Tuesday, January 12, 2010

The canine plot to stop Bonnie from starting her book

Cookie: "So Dolce, how are we going to do this? Stop Bonnie from starting her new book?"

Dolce: "I dunno. I'm too busy thinking how nice and warm this bed is. My paws are still cold, though. Think we can steal that extra blanket?"

Cookie: "Pay attention. We have to plan. You know what happens when Bonnie starts a new book. She gets like that look in her eyes and everything else takes second place. Even us! This time, we're not gonna let it happen."

Dolce: "Yeah, she'll forget to give me dog biscuits. Then I'll have to rely on Frank for dog biscuits and man, it's cold on my paws at 5:30 in the morning when I chase him into the kitchen when he's leaving for work, just for a lousy dog biscuit. Maybe we can kill the computer. I hate that laptop. BTW, good move last night on crawling into her lap and stepping all over the keyboard."

Cookie: "Thanks. No way am I letting a stupid computer take over my favorite spot. I don't know about killing the computer. The thing is gasping its last anyway. Last night when I stepped on the keyboard, the 'T' and 'F' keys stuck. She bought a new computer to replace it."
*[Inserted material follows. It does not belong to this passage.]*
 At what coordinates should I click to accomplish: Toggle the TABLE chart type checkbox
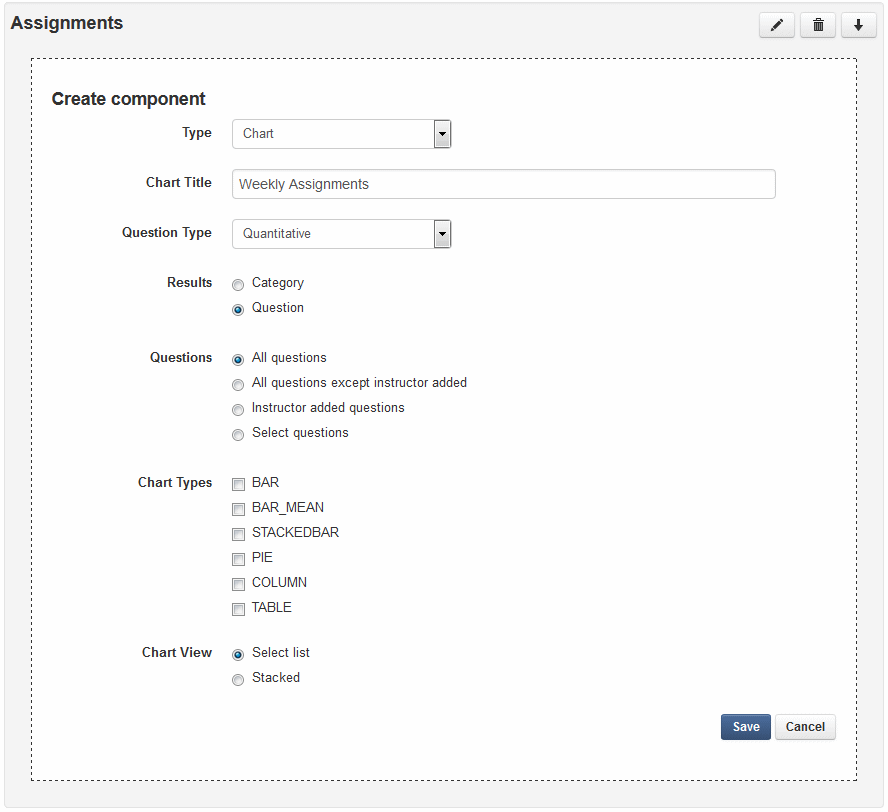(x=238, y=610)
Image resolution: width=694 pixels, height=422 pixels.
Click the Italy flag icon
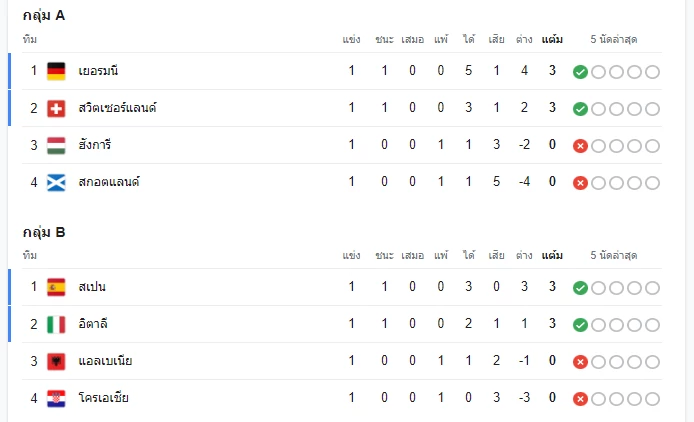pyautogui.click(x=56, y=325)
Dolce: "But I heard her telling Frank she has to wait for some device to upload her software. I think it's coming in the mail this week. Can we attack the mail carrier? Or just growl fiercely at her?"
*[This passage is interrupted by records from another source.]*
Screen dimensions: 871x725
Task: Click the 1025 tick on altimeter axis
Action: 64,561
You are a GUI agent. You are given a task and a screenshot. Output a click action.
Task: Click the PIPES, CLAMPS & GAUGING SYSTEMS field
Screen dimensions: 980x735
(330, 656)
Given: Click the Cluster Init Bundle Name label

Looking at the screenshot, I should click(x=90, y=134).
Cookie: "It's an option, but we'd have to figure out how to escape the house first and honestly, I'm too comfy to brave the weather. Plus, you growl too cute. You need to deepen it, like a Rottie."

Dolce: "You know, we may not have to do anything. She keeps saying she's starting the book, but she hasn't written anything yet. It's like the Christmas tree. They say they're taking it down and they don't."
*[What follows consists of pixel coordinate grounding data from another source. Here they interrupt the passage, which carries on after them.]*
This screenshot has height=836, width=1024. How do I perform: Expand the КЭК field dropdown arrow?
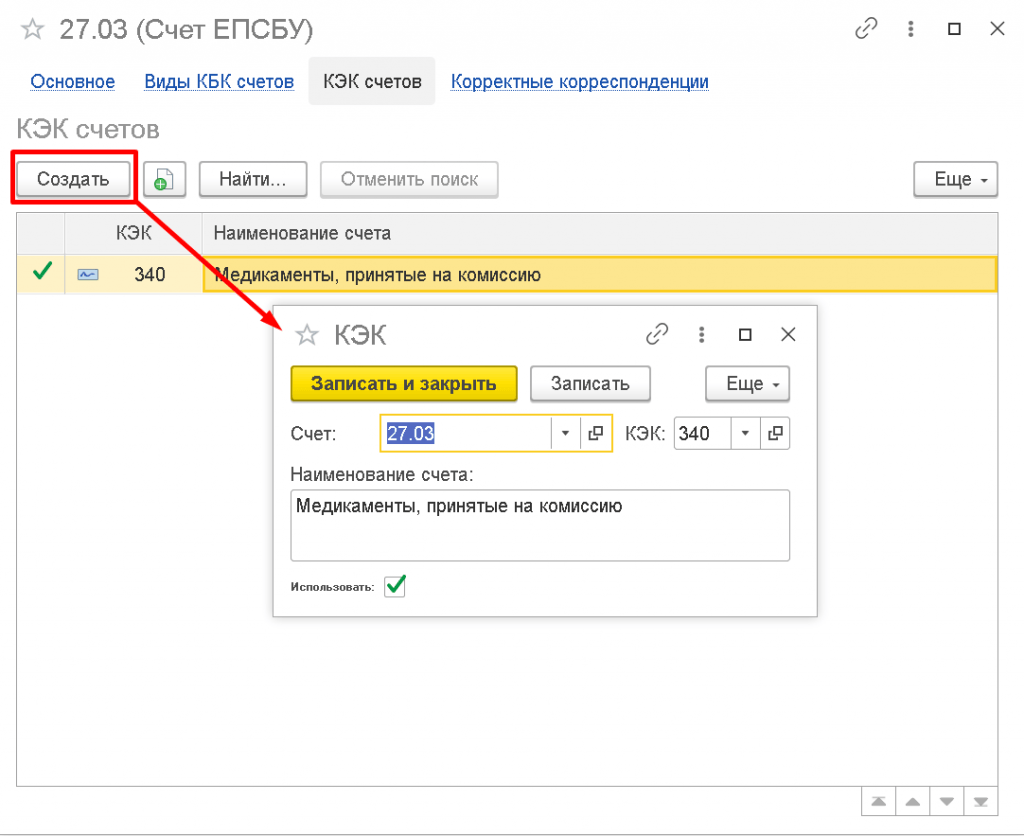[x=745, y=433]

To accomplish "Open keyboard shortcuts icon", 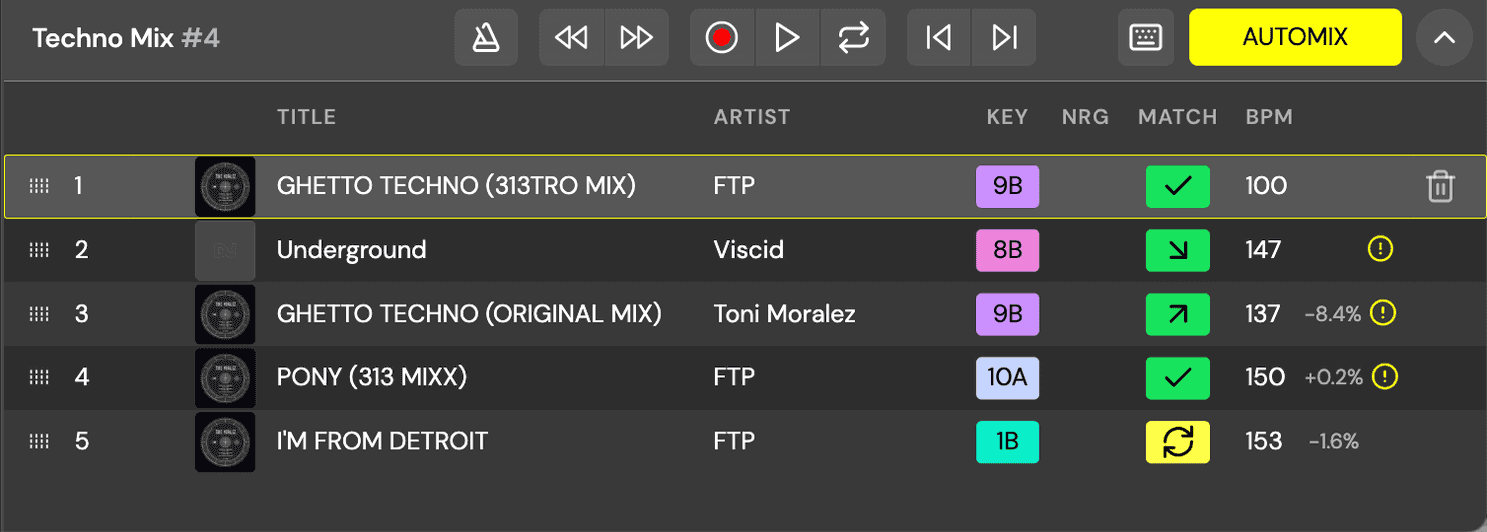I will [1145, 38].
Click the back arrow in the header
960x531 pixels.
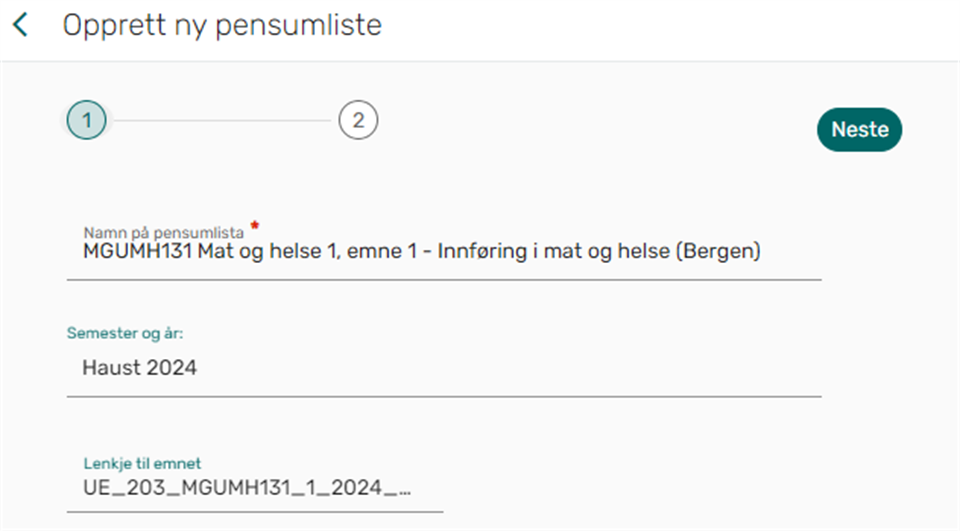pyautogui.click(x=20, y=25)
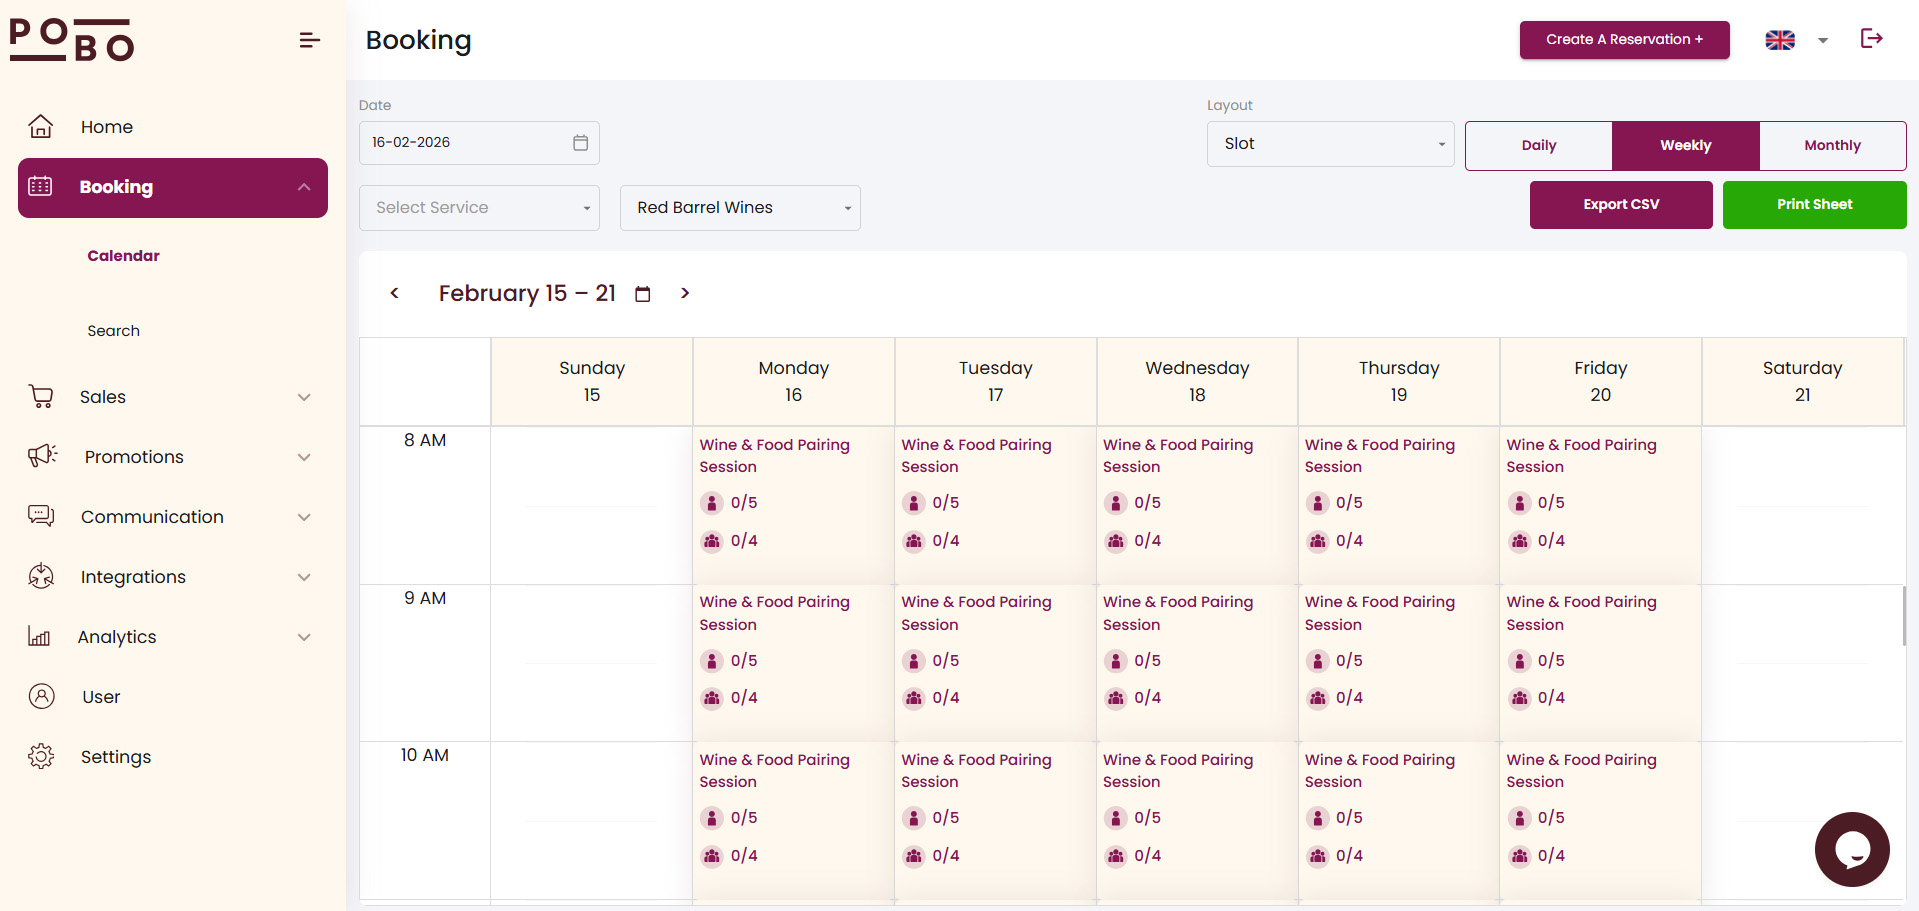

Cookie: "But sooner or later that book will get started, and that tree will come down. And when the tree comes down, the stuffed Coca Cola bear ornament is mine. I'm staking my claim."

Dolce: "Don't get your puppy pads in a wad, you can have it, just stay away from my squeaky toys. Now, about the book, I've seen this happen before. She hasn't displayed any of the signs yet."

Cookie: "Like what?"

Dolce: "She's not talking to us about her characters. You know how she'll tell us stuff about the hero when she's folding laundry? Or how she'll play this music she thinks reflects the mood of the book? Or how she'll make notes all over the place about stuff and go around muttering, 'The hero needs more internal conflict.' Whatever that is."

Cookie: "You're right. I remember the last book. That vampire book? Remember how she looked through magazines for photos of the setting? She hasn't done that yet, either. She is going to Haiti in two weeks, maybe she's waiting until she comes back?"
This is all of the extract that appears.